Cambridge Analytica: Facebook signs tentative agreement following scandal


Facebook has reached a tentative agreement in the lawsuit seeking damages following the four-year-old Cambridge Analytica case.

Financial terms were not disclosed, according to a document filed with the San Francisco court on Friday, according to information reported by Reuters. Facebook has requested a 60-day stay of proceedings while it finalizes the agreement in writing.

Asked by AFP, Meta, the parent company of Facebook, replied “not to have any comment to make for the time being”. Mark Zuckerberg, CEO of the group, and Sheryl Sandberg, current chief operating officer (COO) of Meta who announced her departure from the company in June, were due to testify in court in September in connection with the case.

Sharing personal data with third parties

The lawsuit alleges that Facebook violated consumer privacy laws by sharing users’ personal data with third parties such as UK political consultancy Cambridge Analytica, which has since closed.

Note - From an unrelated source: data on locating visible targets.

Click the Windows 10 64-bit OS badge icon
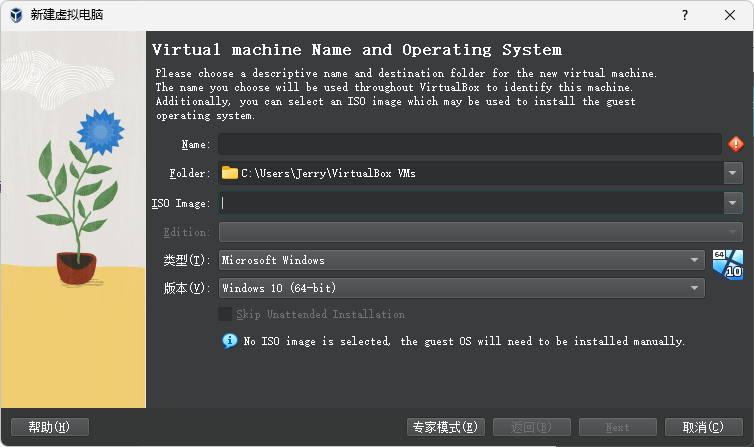The image size is (754, 447). point(727,262)
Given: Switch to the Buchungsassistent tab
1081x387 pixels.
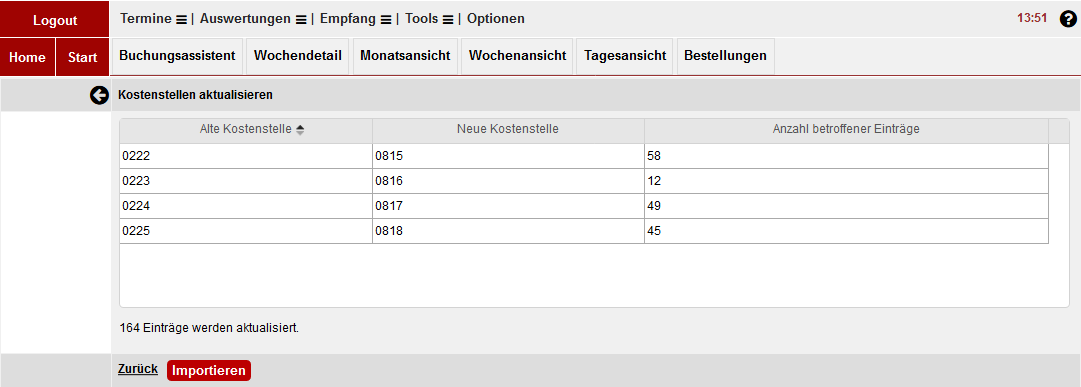Looking at the screenshot, I should (178, 56).
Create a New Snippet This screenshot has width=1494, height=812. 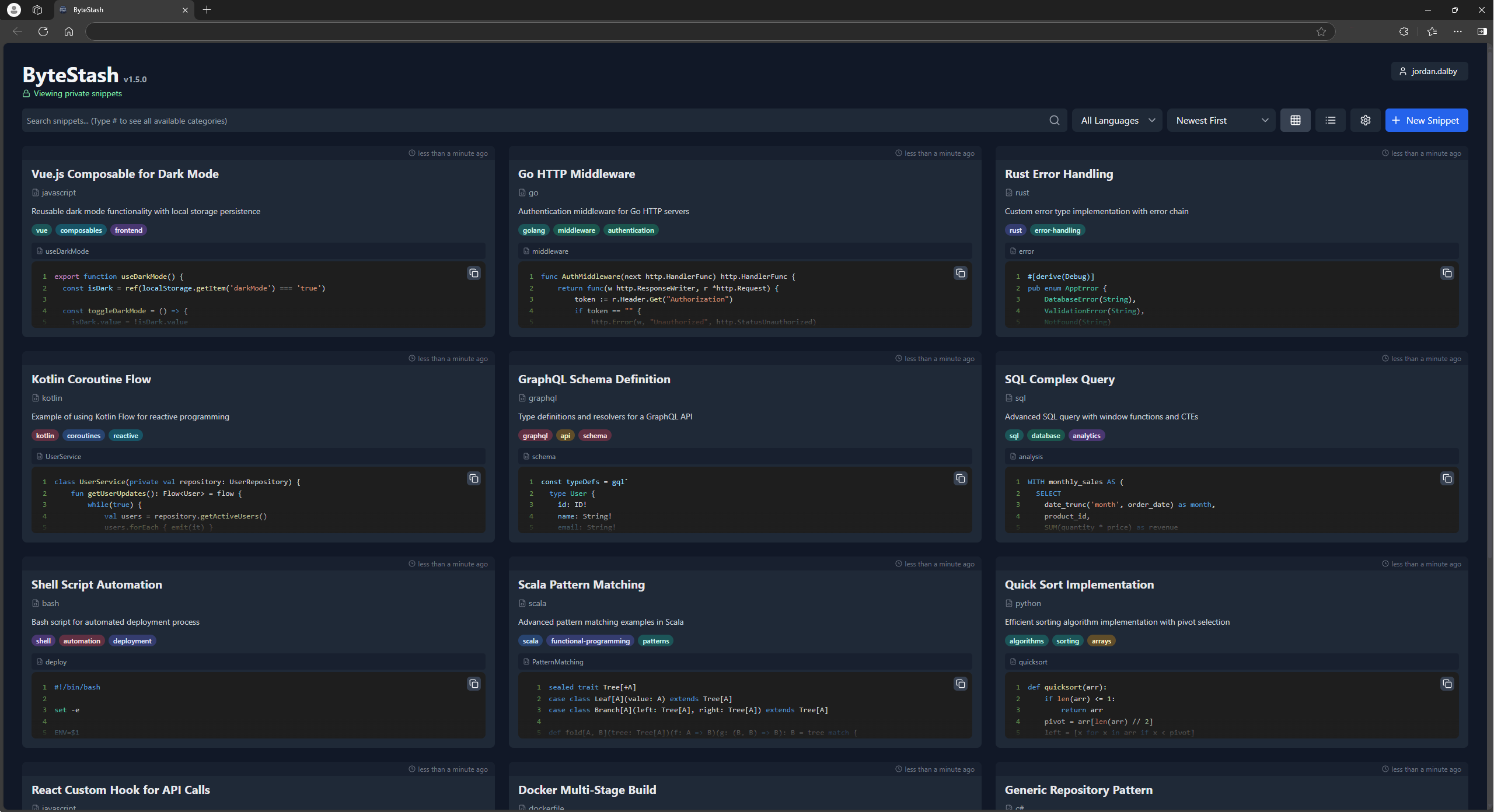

At the time, up to 87 million Facebook users had been affected by the Cambridge Analytica incident, which saw data gathered from a personality test shared with companies in a bid to profile voters ahead of the British election deadlines.

The social network paid a fine of 500,000 pounds in the United Kingdom in 2019, imposed on it by the OIC, the Commissioner for Information (the British equivalent of the CNIL) following an investigation into the misuse of personal data in political campaigns.